V. Conclusion and Future Directions

This paper has presented an RA-DOPF model for coordinated TS and DS. The proposed method has emphasized that the RAOPF in coupled TS and DS is inevitable. In previous research, the coordinated cost optimization in these systems mostly leads to a high-risk problem that this paper has addressed efficiently. On one hand, TS and DS both contribute to risk origination. On the other hand, the proposed method efficiently utilizes TS sources and DERs in DS to mitigate the risk coordinately.

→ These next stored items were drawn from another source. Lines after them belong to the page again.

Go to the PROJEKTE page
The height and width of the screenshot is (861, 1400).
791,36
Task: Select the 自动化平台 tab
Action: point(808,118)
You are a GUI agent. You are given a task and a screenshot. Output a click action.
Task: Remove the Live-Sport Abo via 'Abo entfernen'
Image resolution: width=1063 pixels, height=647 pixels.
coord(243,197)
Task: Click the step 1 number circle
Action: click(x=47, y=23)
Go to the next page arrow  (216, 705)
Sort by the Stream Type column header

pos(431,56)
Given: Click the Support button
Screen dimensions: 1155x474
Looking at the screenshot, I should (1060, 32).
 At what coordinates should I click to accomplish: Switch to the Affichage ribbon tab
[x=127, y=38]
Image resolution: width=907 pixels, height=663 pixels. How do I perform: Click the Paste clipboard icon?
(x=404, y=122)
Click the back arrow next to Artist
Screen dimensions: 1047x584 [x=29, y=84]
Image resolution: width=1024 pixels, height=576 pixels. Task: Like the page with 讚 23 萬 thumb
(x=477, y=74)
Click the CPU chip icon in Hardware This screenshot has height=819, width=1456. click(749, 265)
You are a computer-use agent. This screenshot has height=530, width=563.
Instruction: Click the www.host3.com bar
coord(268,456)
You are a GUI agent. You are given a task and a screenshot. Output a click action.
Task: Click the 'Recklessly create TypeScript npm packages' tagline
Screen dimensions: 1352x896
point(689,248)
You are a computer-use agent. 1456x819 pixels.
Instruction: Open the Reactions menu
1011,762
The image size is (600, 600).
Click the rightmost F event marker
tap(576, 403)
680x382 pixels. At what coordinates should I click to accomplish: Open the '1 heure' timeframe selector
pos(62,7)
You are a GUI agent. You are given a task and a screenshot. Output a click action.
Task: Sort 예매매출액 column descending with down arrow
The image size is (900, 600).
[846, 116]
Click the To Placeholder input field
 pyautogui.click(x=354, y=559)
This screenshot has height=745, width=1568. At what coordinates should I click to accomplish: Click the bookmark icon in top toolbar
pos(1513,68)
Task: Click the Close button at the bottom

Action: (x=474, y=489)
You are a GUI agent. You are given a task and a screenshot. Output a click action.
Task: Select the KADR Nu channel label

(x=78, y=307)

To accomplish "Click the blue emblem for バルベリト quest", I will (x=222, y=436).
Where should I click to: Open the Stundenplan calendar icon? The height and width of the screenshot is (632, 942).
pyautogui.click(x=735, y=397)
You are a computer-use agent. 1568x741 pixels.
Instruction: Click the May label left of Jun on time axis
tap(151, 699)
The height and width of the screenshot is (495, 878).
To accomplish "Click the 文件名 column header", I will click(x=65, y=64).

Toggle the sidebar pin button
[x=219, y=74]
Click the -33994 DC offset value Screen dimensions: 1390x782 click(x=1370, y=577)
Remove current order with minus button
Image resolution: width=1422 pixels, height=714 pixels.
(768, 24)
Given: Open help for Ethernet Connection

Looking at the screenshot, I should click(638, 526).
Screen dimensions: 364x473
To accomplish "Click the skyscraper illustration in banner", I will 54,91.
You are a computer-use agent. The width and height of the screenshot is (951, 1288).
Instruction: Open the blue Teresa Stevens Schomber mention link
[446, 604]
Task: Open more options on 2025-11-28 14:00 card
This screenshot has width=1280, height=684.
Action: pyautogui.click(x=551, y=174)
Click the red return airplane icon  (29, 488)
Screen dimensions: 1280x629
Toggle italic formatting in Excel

Different case studies have described different categories of possible contingencies within both TS and DS. In the case of TS, the preventive and corrective measures are taken into account for mitigating N-1 and N-2 contingencies. Also, N-2 contingencies are considered in DS and its preventive measures are evaluated. Different case studies give a brief view of contingencies in different system boundaries and their effect on the total risk. Besides, the proposed method is evaluated for all cases and its efficacy is demonstrated. The RA-DOPF helps both systems to reduce their risk within their limits along with the optimized cost and less load curtailment. In the future, this research can be enhanced using the probabilistic coordination methods for the sources with uncertainty such as wind farms and photovoltaic. Moreover, the coordination of voltage stability between TS and DS could be considered in future studies.